The basic pushing and 4-in-a-row mechanics remain the same, with the following exceptions:
1. Only basic pieces can be introduced and pushed onto the board. No new GIPF pieces can be created.
2. When a GIPF piece is in a line to be removed from the board, the player who is removing the line can choose whether or not to leave the GIPF piece on the board. Because the winning condition requires at least one GIPF piece of the player's color to remain on the board, it is generally advantageous to remove the opponent's GIPF pieces.
3. When two 4-in-a-row groups intersect, and the GIPF piece is at the point of intersection, the player may choose to remove one or both lines. In either case, the player also may choose to keep the GIPF piece on the board or remove it with either line.
4. If a GIPF piece of the player's color is returned to the reserve, it is separated and returned as two basic pieces.

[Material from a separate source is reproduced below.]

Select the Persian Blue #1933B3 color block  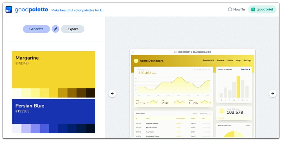(x=54, y=111)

As in the basic game, exhausting the opponent's reserves is one winning condition. The other is eliminating all of the opponent's GIPF pieces.

=== Tournaments ===
As a suggestion, in tournament play, the following modified rules can be used:
1. The board is started without any pieces.
2. Each player's first move shall introduce and push a GIPF piece onto the board.
3. An unlimited number of GIPF pieces can be introduced, if desired, on the player's second and subsequent turns. However, once a single piece has been introduced, that player may not introduce any more GIPF pieces.

==Gameplay and strategy==
Players take turns pushing tokens (one player taking black, the other white) from the edge of the tri-gridded, hexagonal board, with pieces already in play pushed in front of the new placements rather than allowing more than one piece on any space.

The game is lost if a player has no more tokens to play, and since each starts with a set number of tokens, it is clearly necessary to recycle pieces already positioned to keep playing. This is achieved by contriving to line up four pieces of the same colour in a row on the board, at which point those tokens are returned to their owner, and any opposing tokens extending from the line of four are captured.

Because a single player will often move several pieces and change numerous on-board relationships, it is remarkably difficult to predict the state of the board more than one turn ahead, despite GIPF being a game of perfect information. Play tends to be highly fluid and there is no real concept of long term territorial or spatial development.

The game can be expanded with extra pieces (available separately) called Potentials, which allow different kinds of moves to be made. These are named for the other games in the GIPF Project, though the other games are not actually necessary in order to utilise the Potentials named after them.